31. Il faut cependant reconnaître que beaucoup de migrants ne
manquent pas de ressources et de capacité d’adaptation en période
de crise. Nombre d’entre eux sont prêts à changer de secteur d’activité
ou même à déménager complètement pour pouvoir continuer à envoyer
des fonds à leur famille.
32. Les transferts de fonds semblent toutefois moins aléatoires
que les recettes d’exportation ou que les flux de capitaux, qui
ont connu une chute bien plus rapide. Ils ne constituent pas non
plus le principal vecteur par lequel les pays en développement auront
à souffrir de la crise économique. Beaucoup de ces pays seront avant
tout affectés par la diminution des échanges commerciaux mondiaux,
des investissements étrangers directs et, peut-être, de l’aide publique
au développement
.
33. La situation des transferts de fonds demande cependant à être
suivie de près, étant donné que ces transferts contribuent à réduire
la pauvreté et jouent un rôle important dans le soutien aux dépenses
des ménages pour l’éducation et la santé dans les pays en développement.
Leur facilitation devrait donc faire l’objet d’une attention prioritaire,
afin de veiller à ce que les sommes arrivant à destination soient
le plus importantes possible et à ce que davantage d’argent puisse
être consacré à des activités productives.
2.3. Migrations de retour
34. L’une des leçons que l’on peut tirer de la crise
à ce jour est que, contrairement aux idées et aux attentes les plus
répandues, peu de données indiquent un retour des migrants dans
leur pays d’origine, si l’on excepte certains mouvements depuis
l’Irlande, l’Espagne et le Royaume-Uni vers de nouveaux pays de
l’Union européenne comme la Pologne, la Bulgarie et la Roumanie,
ou encore depuis la Russie vers certains pays de la Communauté d’Etats
indépendants
.
35. Les exceptions constatées, telles que les retours depuis le
Royaume-Uni et l’Irlande vers les nouveaux Etats membres de l’Union
européenne en Europe centrale et orientale, s’expliquent par la
détérioration relativement limitée de la situation économique des
Etats vers lesquels s’effectuent les retours et par le fait que,
en tant que citoyens de l’Union européenne, les migrants concernés
ont la possibilité de revenir légalement dans leur pays hôte à une
date ultérieure.
36. Cependant, la situation générale est plus complexe et fluctuante:
d’abord parce que la crise ne touche pas de la même façon les différentes
catégories de migrants et leur famille, ensuite parce que les perspectives d’emploi
et les niveaux de salaire vont probablement s’aggraver également
dans les pays de départ, rendant l’intérêt à rester dans le pays
hôte relativement similaire à ce qu’il était avant la crise. Il
peut sembler logique de supposer que les migrants installés depuis
longtemps, ainsi que leur famille, souffriront de la crise à peu près
de la même manière que les natifs du pays. Ils risquent moins de
perdre leurs papiers en même temps que leur emploi et sont aussi
moins susceptibles de déménager à cause de la crise. En revanche,
les migrants dépourvus de papiers ou présents depuis une période
relativement courte sont davantage susceptibles d’envisager un retour,
en particulier si leur statut juridique est incertain ou s’ils ont
laissé leur famille derrière eux.

*TÂCHES À RÉALISER*:
a) Résumez en deux phrases le texte sur les migrants et la crise.
b) Prolongez le texte sur les migrants et la crise à partir de sa dernière phrase, s'il vous plaît.
Vous n'aurez pas besoin des entrées.

*DONNÉES EXTRAITES*:

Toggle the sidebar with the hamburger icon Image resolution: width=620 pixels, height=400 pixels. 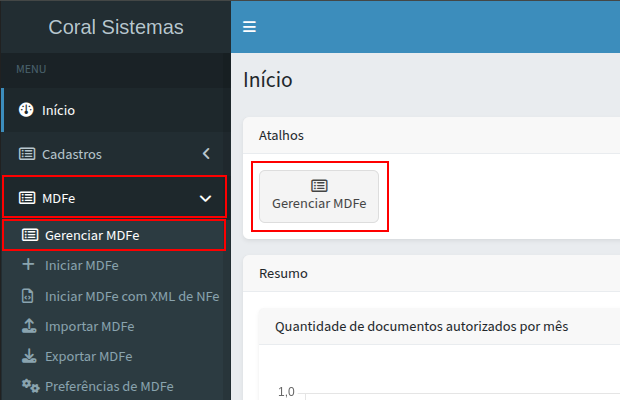tap(249, 27)
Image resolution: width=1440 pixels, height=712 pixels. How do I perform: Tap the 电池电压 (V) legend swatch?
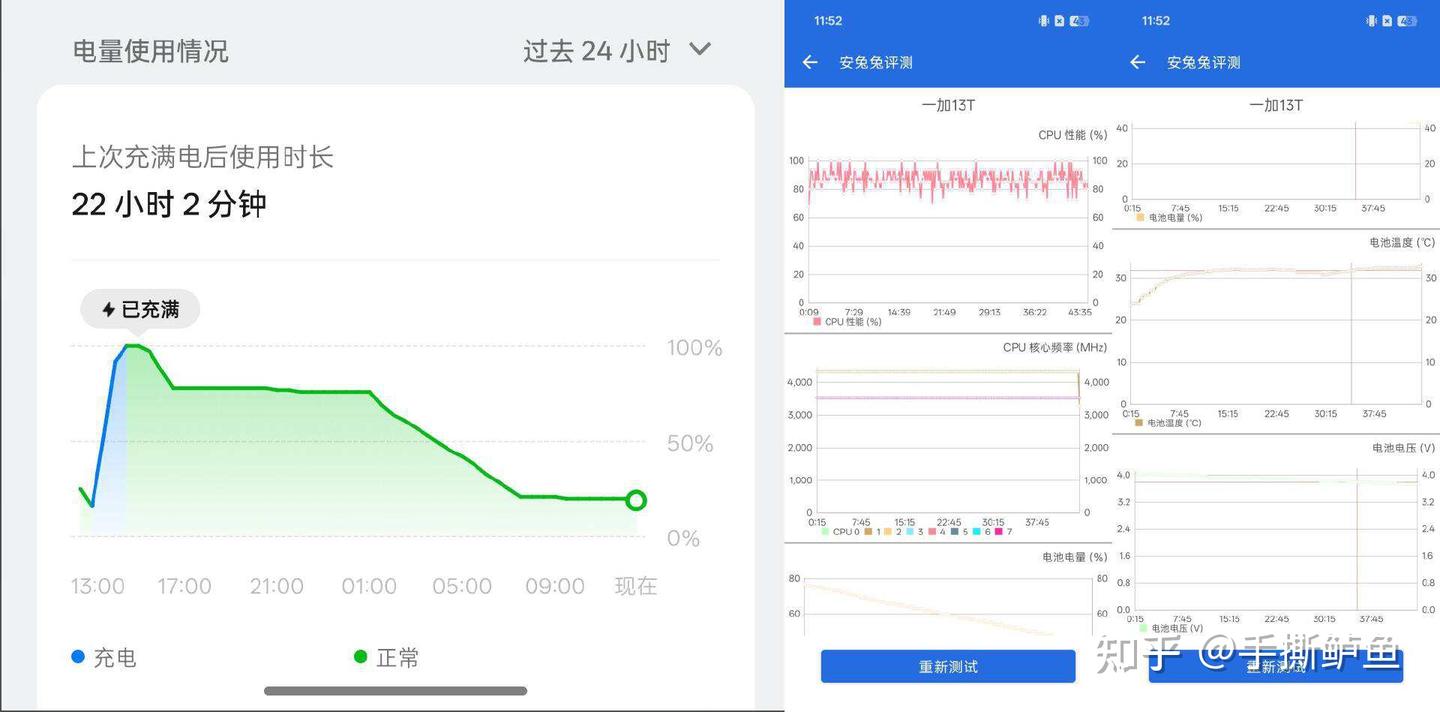point(1143,628)
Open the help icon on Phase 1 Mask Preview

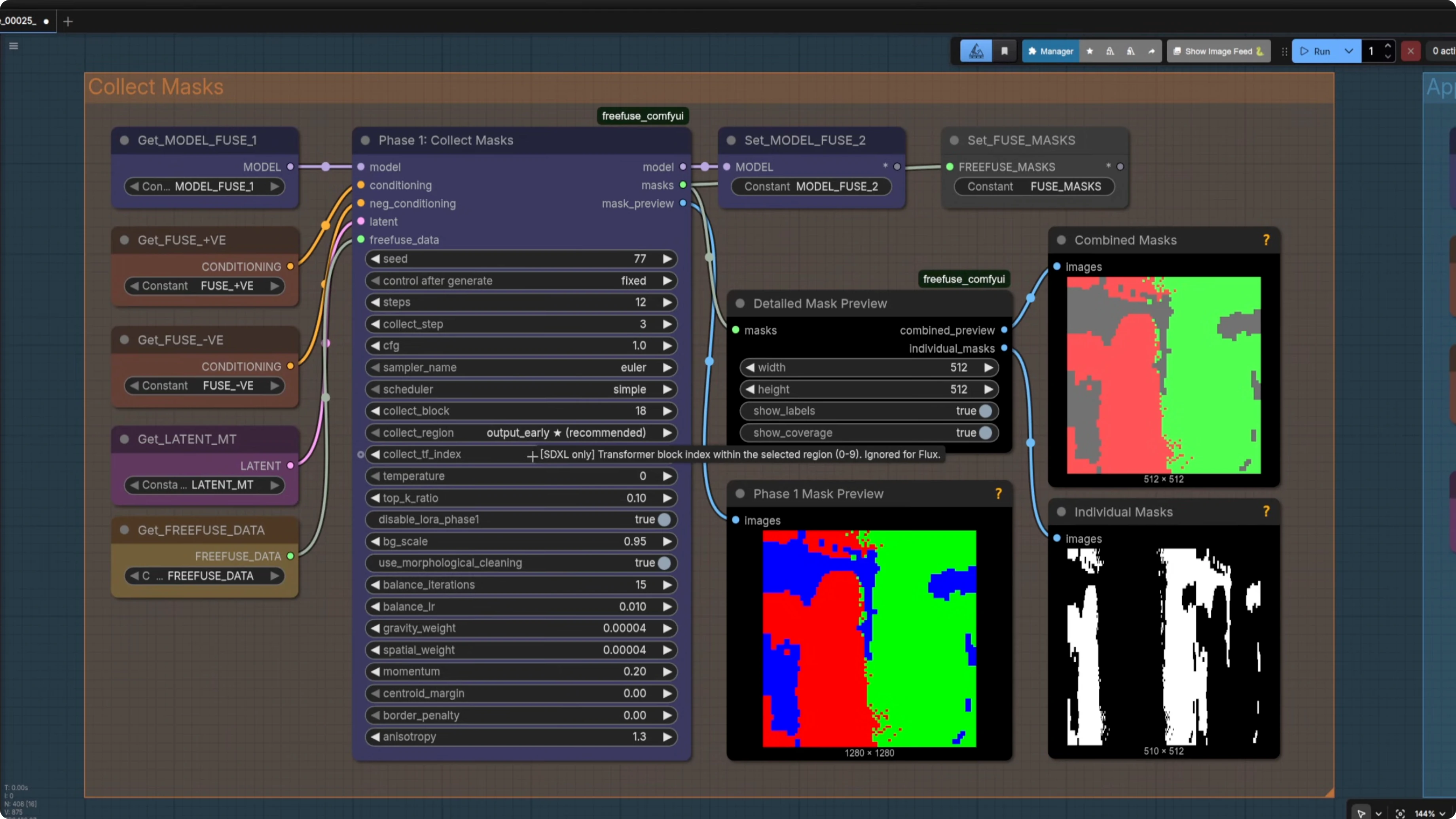pyautogui.click(x=998, y=494)
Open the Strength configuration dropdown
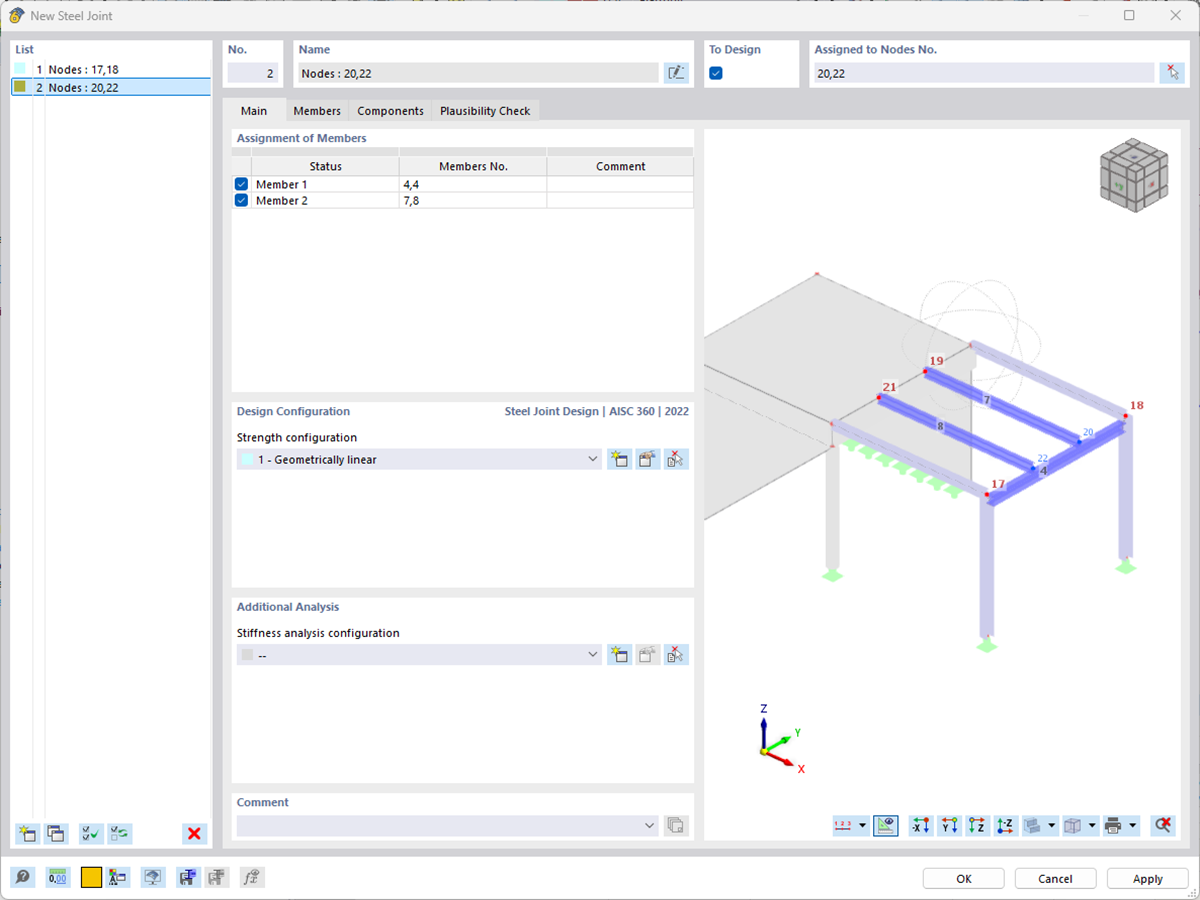1200x900 pixels. [x=593, y=458]
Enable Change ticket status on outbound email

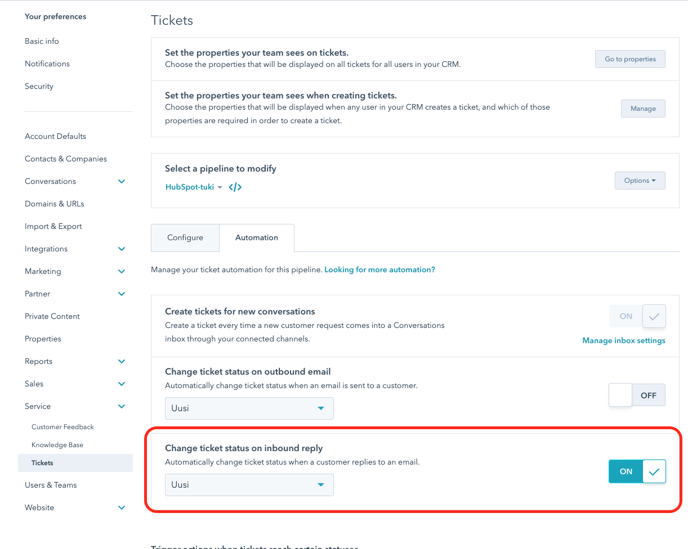pyautogui.click(x=637, y=395)
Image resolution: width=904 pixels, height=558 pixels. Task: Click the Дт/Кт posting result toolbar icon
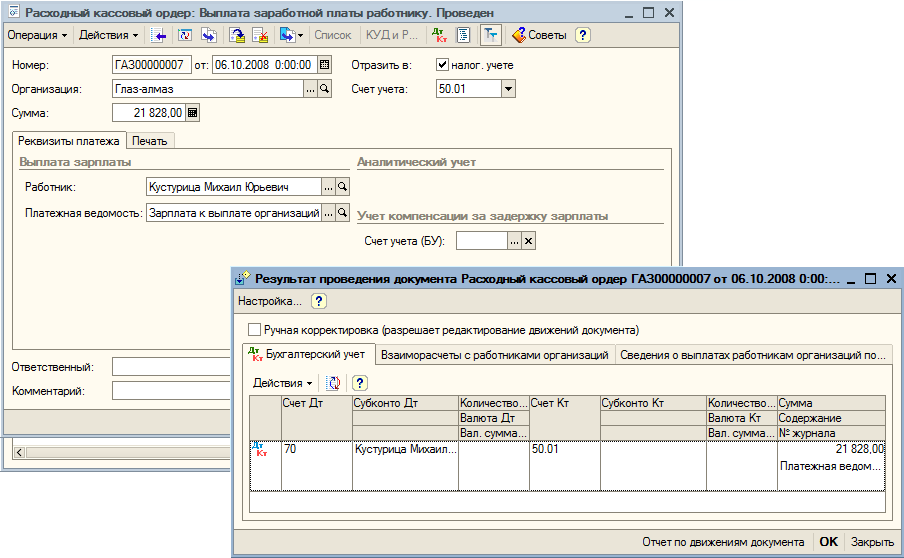click(x=439, y=35)
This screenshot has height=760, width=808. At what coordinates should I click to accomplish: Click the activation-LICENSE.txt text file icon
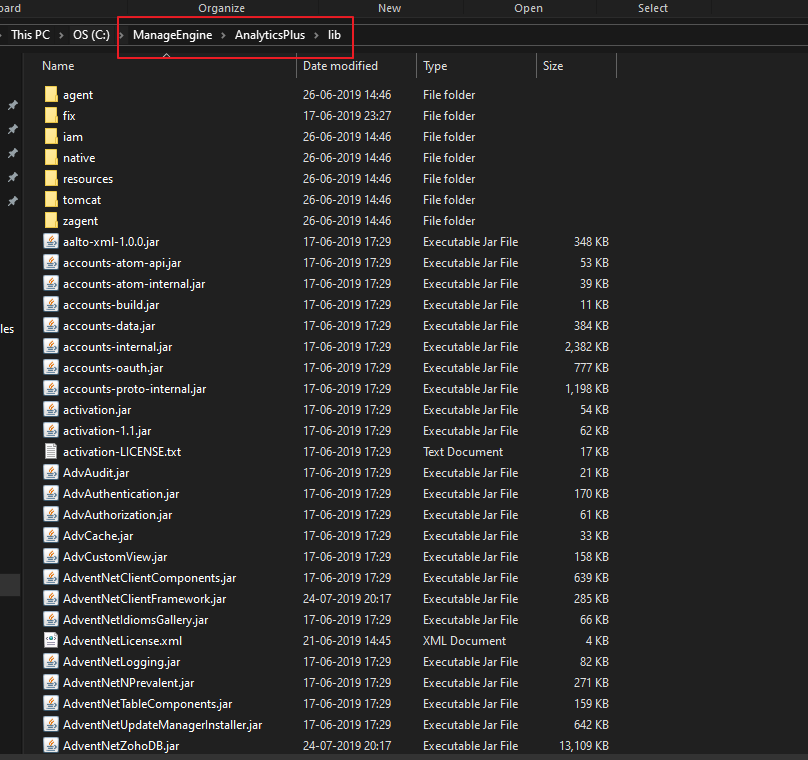(51, 452)
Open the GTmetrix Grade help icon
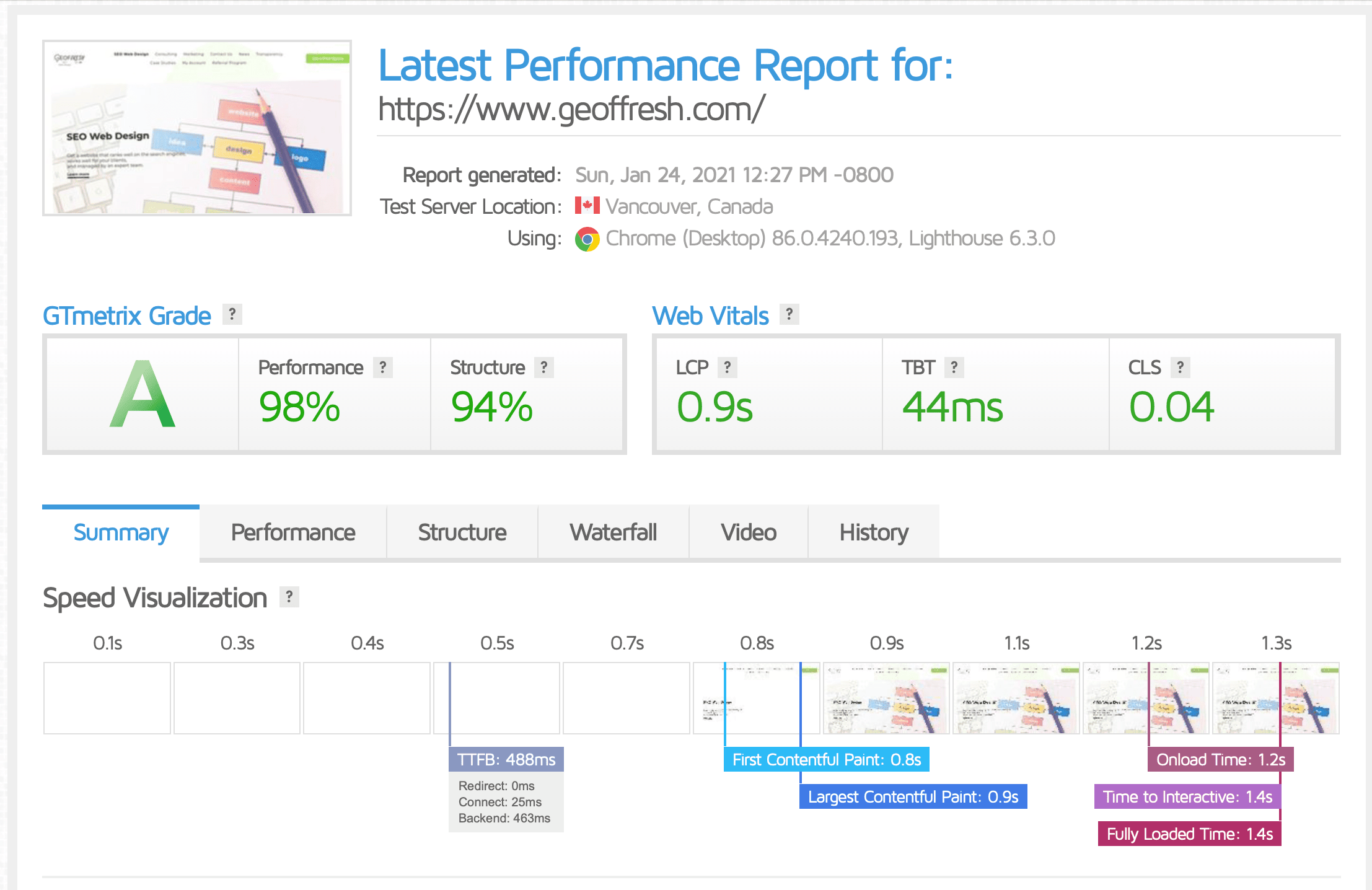The height and width of the screenshot is (890, 1372). tap(232, 315)
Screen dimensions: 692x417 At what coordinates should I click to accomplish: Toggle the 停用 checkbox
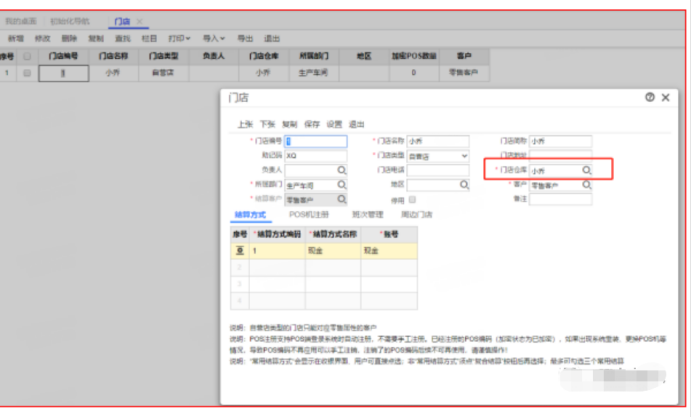412,199

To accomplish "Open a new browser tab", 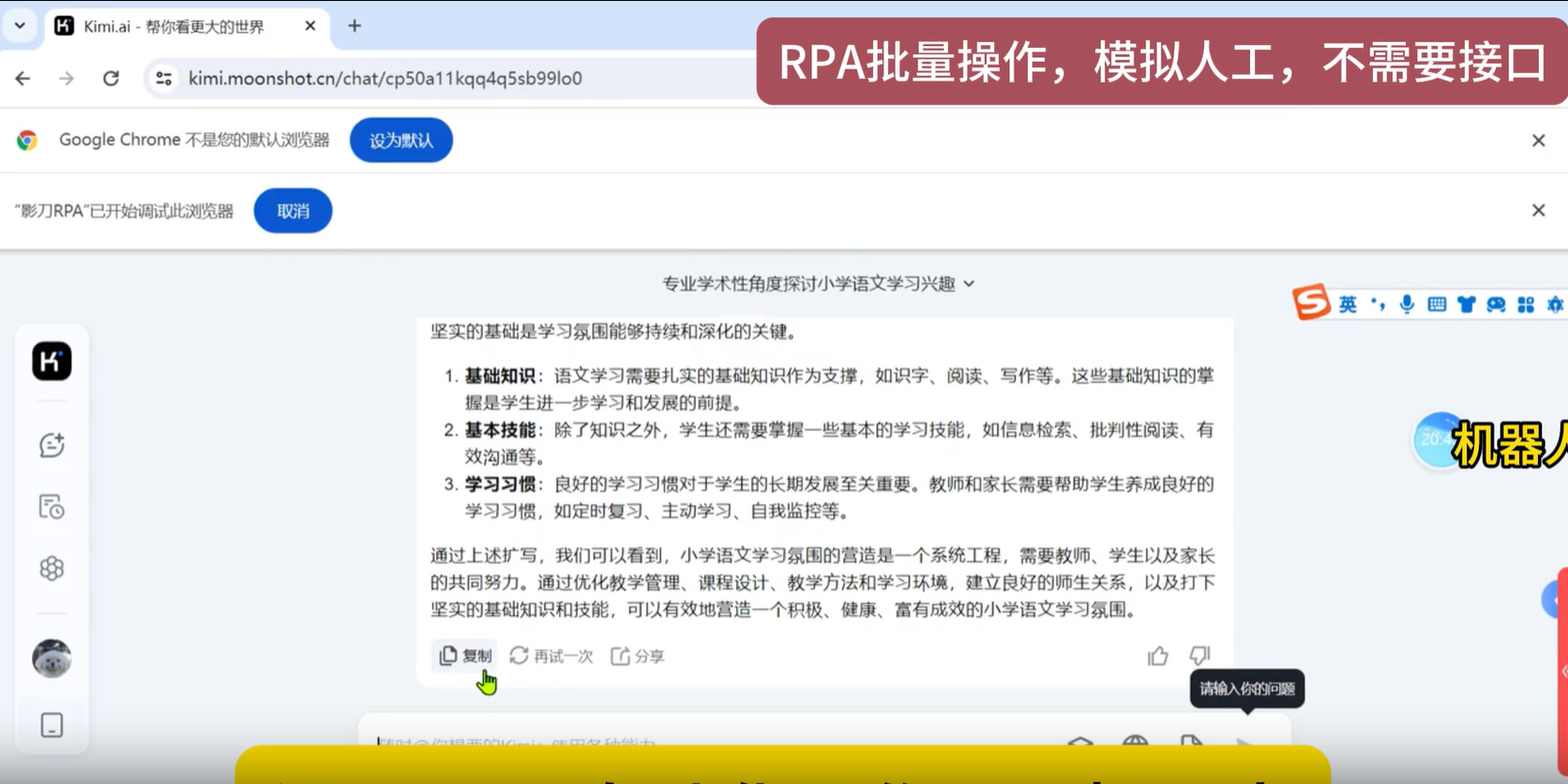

*RÉPONSES AUX EXERCICES*:
a) Les transferts de fonds des migrants, moins aléatoires que les recettes d'exportation ou les flux de capitaux, doivent être suivis de près et facilités, car ils contribuent à réduire la pauvreté et soutiennent les dépenses des ménages pour l'éducation et la santé. Contrairement aux attentes, peu de données indiquent un retour des migrants dans leur pays d'origine, hormis certains mouvements en Europe et depuis la Russie, et ce sont surtout les migrants sans papiers ou présents depuis peu qui sont susceptibles d'envisager un retour.

b)
37. Néanmoins, en dépit de la montée du chômage dans les pays
hôtes comme dans les pays de départ – ou peut-être à cause d’elle
–, la grande majorité des migrants va certainement rester dans le
pays hôte, quitte à accepter une détérioration des conditions de
travail, une baisse de salaire, voire des périodes de chômage. Quant
aux personnes qui ont perdu leurs papiers en même temps que leur
emploi, elles vont probablement rester et passer dans la clandestinité,
préférant travailler au noir plutôt que retourner dans un pays où
les perspectives d’emploi sont inexistantes, sans grandes chances
de pouvoir revenir ultérieurement dans le pays hôte.
38. En réaction à la montée du taux de chômage et à la perte de
statut juridique subie par les migrants, certains pays, comme l’Espagne
et la République tchèque, ont mis en place des incitations au retour
volontaire à l’attention des migrants sans emploi. Le ministère
espagnol du Travail, par exemple, a adopté, fin 2008, une nouvelle
réglementation visant à soutenir le retour volontaire des chômeurs
non ressortissants d’un pays de l’Union européenne. Les personnes
éligibles peuvent toucher toutes leurs indemnités de chômage en
deux versements, à condition de rentrer chez elles en s’engageant
à ne pas revenir en Espagne pendant au moins trois ans. D’après
les données de l’OCDE, alors que le nombre de migrants sans emploi
susceptibles d’entrer dans ce dispositif était de 137 000 en juin
2009, ils n’étaient fin janvier 2010 que 10 000, plus 3 600 de leurs proches,
à avoir accepté d’en bénéficier
.
39. Trois facteurs peuvent expliquer cette réaction réservée.
Premièrement, les migrants en situation régulière, couverts par
les systèmes locaux de sécurité sociale, peuvent perdre leurs droits
aux prestations s’ils partent. Deuxièmement, les intéressés peuvent
être dissuadés par les perspectives d’emploi dans leur pays d’origine,
bien plus médiocres que dans leur pays hôte. Enfin, le coût du voyage
et la difficulté à revenir dans le pays hôte en cas d’amélioration
de la situation économique entrent également dans la décision des travailleurs
migrants de ne pas retourner dans leur pays d’origine
.
40. De même, le «Programme de retours volontaires» instauré en
République tchèque, qui visait à renvoyer chez eux un nombre d’étrangers
sans emploi estimé à 12 000 (dont une grande part de Vietnamiens, d’Ukrainiens
et de Mongols), offrait aux candidats une allocation incitative
de 500 euros pour la première vague (premier semestre 2009) et de
300 euros pour la seconde vague (second semestre 2009) devant leur permettre
d’assurer leur subsistance à leur arrivée. Si 1 871 travailleurs
étrangers dotés d’un statut juridique sont rentrés chez eux (pour
la plupart, en Mongolie) dans la première phase du programme, ils
n’étaient, au 23 octobre 2009, dans la seconde phase, que 154 à
être rentrés et 167 à s’être portés candidats, indiquant une nette
baisse de l’intérêt pour le retour volontaire
.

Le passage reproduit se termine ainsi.